SEO

Hash-bang: Good for the Web But Isn't Ready for Prime-Time

­

In light of Gawker’s new design and hash-bang controversy, I offer our clients my personal opinion.  My opinion may change as new developments and information appears.  I will update as I learn more but for now, here’s the bottom line:

I don’t recommend that our clients develop webpages using the single page, non-refreshing, hash-bang technique if they want the page to rank on search engines without considering the added amount of technical effort involved.

If they want to develop a page using the hash-bang technique, make sure you consider how to make AJAX pages crawlable by Google.  Given the added technical effort involved, you may find better results if you focus on marketing value metrics such as product buzz and PR, as opposed to focusing on SEO metrics such as rank.

A non-technical history on the subject and my personal opinion:

The hash-bang technique tries to solve a computer science problem that has been stuck in an 20 year old anachronism: every time the page refreshes, such as when you click on a link, any information that was gathered on the first page is lost before it gets to the second page.
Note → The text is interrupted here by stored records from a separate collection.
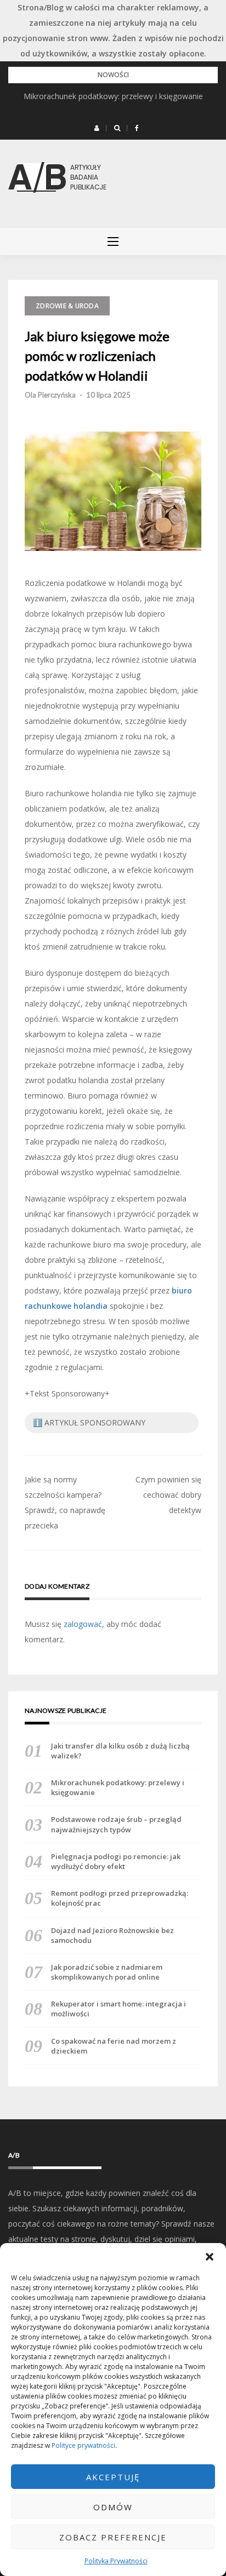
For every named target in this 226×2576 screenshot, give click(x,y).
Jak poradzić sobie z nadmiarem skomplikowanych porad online (106, 1972)
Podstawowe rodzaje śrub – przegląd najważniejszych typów (116, 1824)
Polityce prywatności (83, 2445)
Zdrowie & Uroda (67, 306)
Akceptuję (113, 2476)
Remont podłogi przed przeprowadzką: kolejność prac (119, 1898)
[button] (209, 2256)
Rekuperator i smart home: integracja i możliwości (118, 2009)
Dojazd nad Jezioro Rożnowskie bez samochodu (112, 1935)
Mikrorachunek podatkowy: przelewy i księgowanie (113, 96)
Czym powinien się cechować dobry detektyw (168, 1494)
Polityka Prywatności (116, 2561)
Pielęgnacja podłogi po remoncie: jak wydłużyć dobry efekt (115, 1861)
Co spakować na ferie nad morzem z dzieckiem (113, 2046)
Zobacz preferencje (113, 2537)
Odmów (113, 2507)
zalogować (83, 1624)
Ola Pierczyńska (50, 394)
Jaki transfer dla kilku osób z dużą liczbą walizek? (120, 1751)
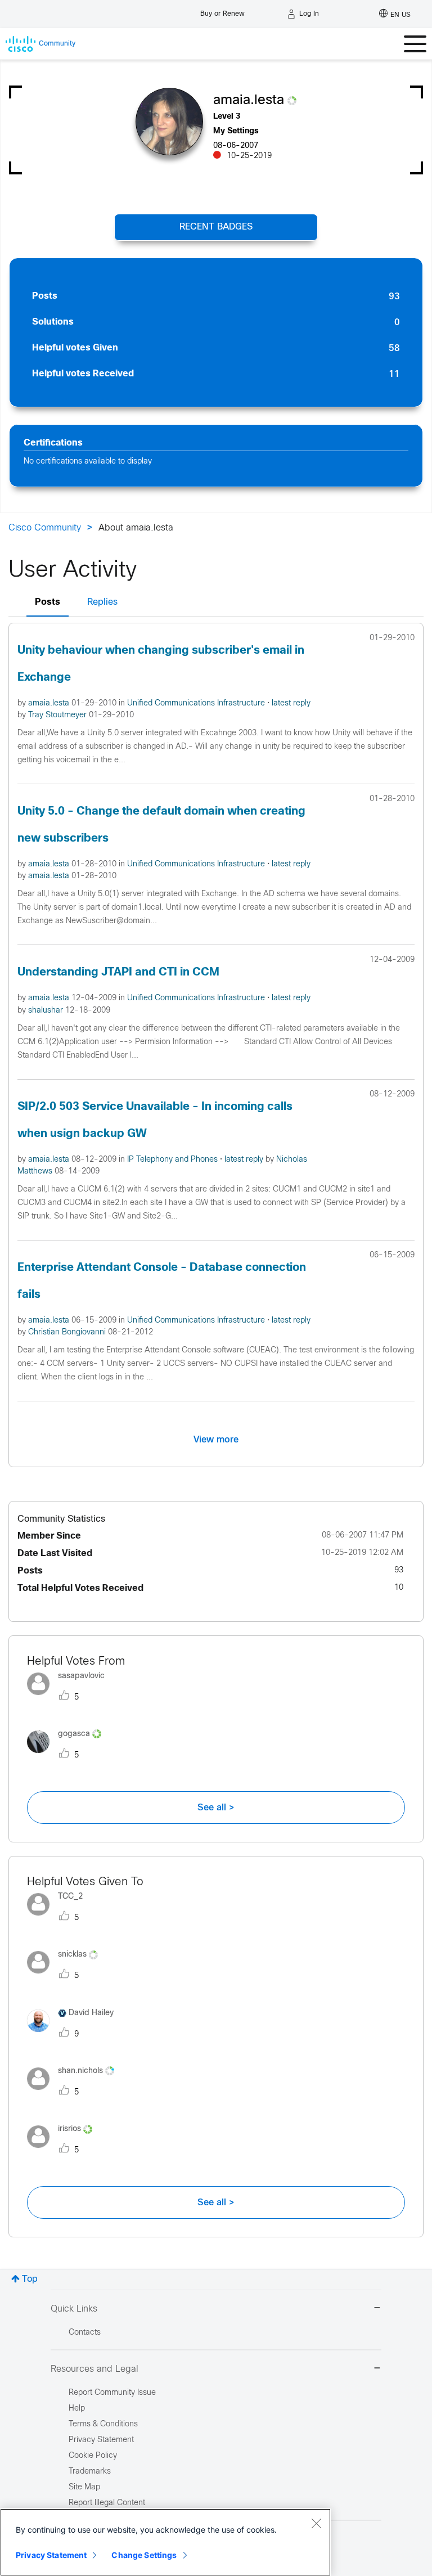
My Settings (236, 131)
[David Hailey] (74, 2034)
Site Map (84, 2487)
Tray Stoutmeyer (58, 715)
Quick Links (74, 2309)
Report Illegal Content (107, 2503)
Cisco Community (44, 528)
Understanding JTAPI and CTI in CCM (118, 972)
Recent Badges (216, 227)
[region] (165, 2542)
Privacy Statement (51, 2555)
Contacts (85, 2332)
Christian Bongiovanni (68, 1332)
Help (77, 2408)
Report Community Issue (112, 2393)
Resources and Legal (94, 2369)
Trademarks (90, 2471)
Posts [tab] (47, 602)
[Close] (316, 2523)
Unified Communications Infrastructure (197, 703)
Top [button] (30, 2279)
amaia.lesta (49, 703)
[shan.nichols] (75, 2092)
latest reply (291, 703)
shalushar (46, 1010)
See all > (216, 1807)
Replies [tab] (102, 602)
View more (216, 1439)
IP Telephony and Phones (173, 1159)
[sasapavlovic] (70, 1697)
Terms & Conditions (103, 2424)
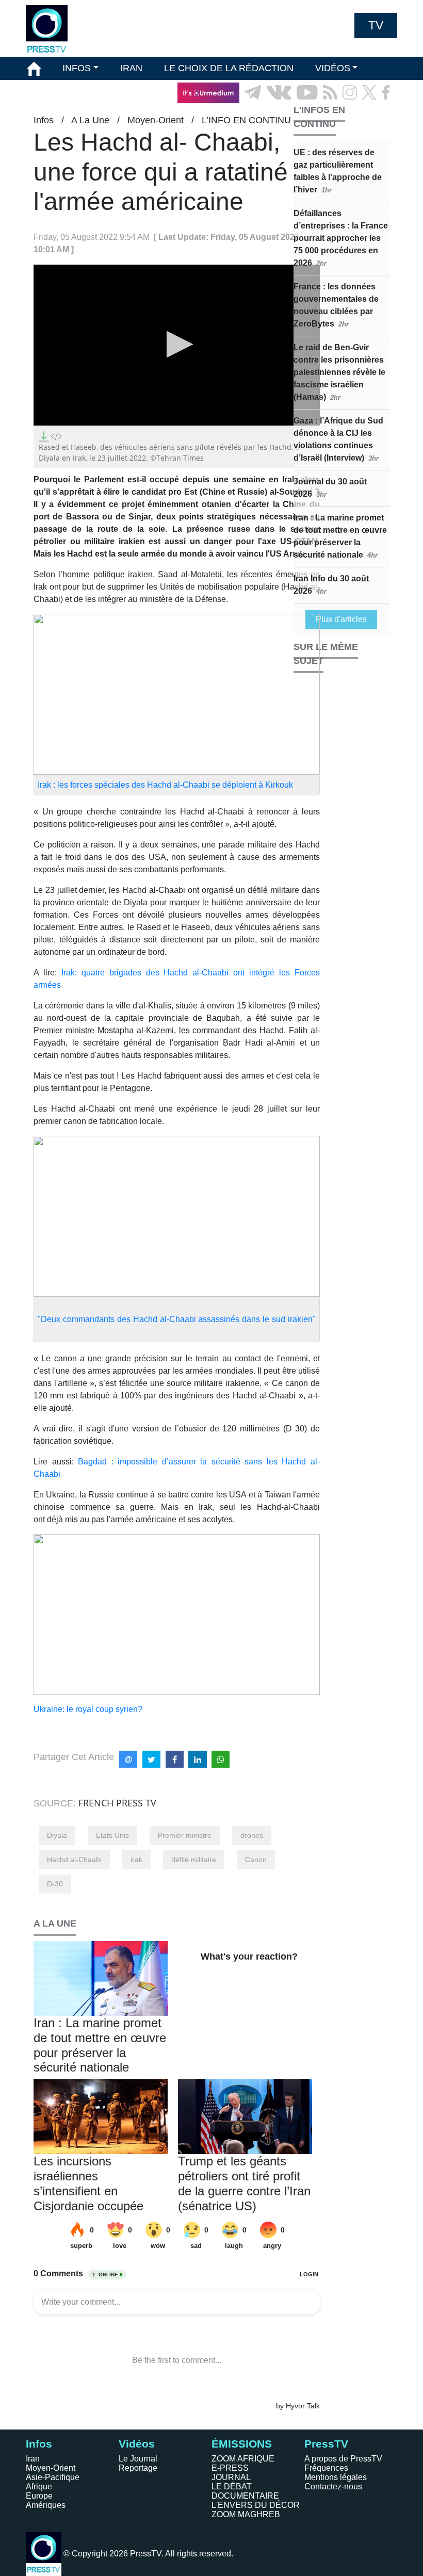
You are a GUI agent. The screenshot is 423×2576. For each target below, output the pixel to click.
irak (136, 1859)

Twenty years ago, everything was a static.  No logins, no Javascript, no AdWords, no analytics, nothing was personalized.  It was always the same static page.  Because there wasn’t a need to pass information, browsers and web servers were never built that way.

The implication travels miles deep.  Think about it:  If you lose information gathered on one page before seeing the next, how can you enter your username and password on one page to get access to the next?  How does Google Analytics know your travel path from one page to the next?

Well, fast-forward a little and the problem got solved.  Sort of. Browsers store the information gathered from the first page into a cookie.  That cookie is kept on your computer.  The second page reads the cookie so it can have the information that the first page gathered.  It’s a programatic headache and security problem, but I’ll spare you the details.

The fundamental problem still exists: you cannot keep information around if you refresh the page.  The problem is so deeply rooted on the Internet, it’s almost impossible to root out.  It has twenty years of web sites, content, browsers, companies, and people on top of it.

Ultimately, the hash-bang technique attempts to solve that problem by never refreshing the page.  Not refreshing means nothing gets lost.  But not refreshing means nothing new appears on the page.  To get new content, the browser uses Javascript and Ajax to get new content and change the page without refreshing the page.

This is great for websites like Twitter.  The page can constantly change without needing to be refreshed.  It’s more like a desktop application now.  Gawker wanted to move toward a more constant flow of stories.  The content is always fresh and the page is always up to date.

But GoogleBot is not a browser.  It copies the text on the page, sends it back to Google and moves on.  It does not click, scroll, or even read.  It doesn’t have Javascript so nothing appears on the page at all and so it has nothing to send back to Google.

And like any innovation in web development, Google needs to change their search algorithms and crawlers to accommodate the innovation.  An AJAX page that never refreshes and can change its content infinitely so is fundamentally different than the traditional page.  In order to crawl it, the bots have to act more like browsers and less like bots.

To make it easier for Google, they have proposed that developers give them HTML snapshots to help the GoogleBot along.  That opens a can of worms for Google, but that’s another discussion.  For now, make sure your developers study how Google wants you to make it easy for them to crawl.  It does add work for them which is why you should consider if it’s worth putting in the effort for the goal your project is trying to achieve.

In my opinion, the real problem is that HTML is a 20 year old anachronism and it needs to be squished out of existence in order to move the Internet and technology forward.   Technically and philosophically, the problem can be solved using techniques such as the hash-bang technique.   The Internet will benefit from having a richer user experience that’s easier to use and drives customer happiness, but for now, it adds a layer of complexity to make them work for crawlers.

So at this time, consider it a bleeding-edge web development technique.  Developers should study Google’s help on making AJAX applications crawlable.  Project managers and SEO advisors should consider the added amount of technical effort needed to make it crawlable by Google.  Is it worth the added effort or will do you need to focus on different goals?  Our account managers can help you decide if developing hash-bang pages is right for you and how to maximize the potential return.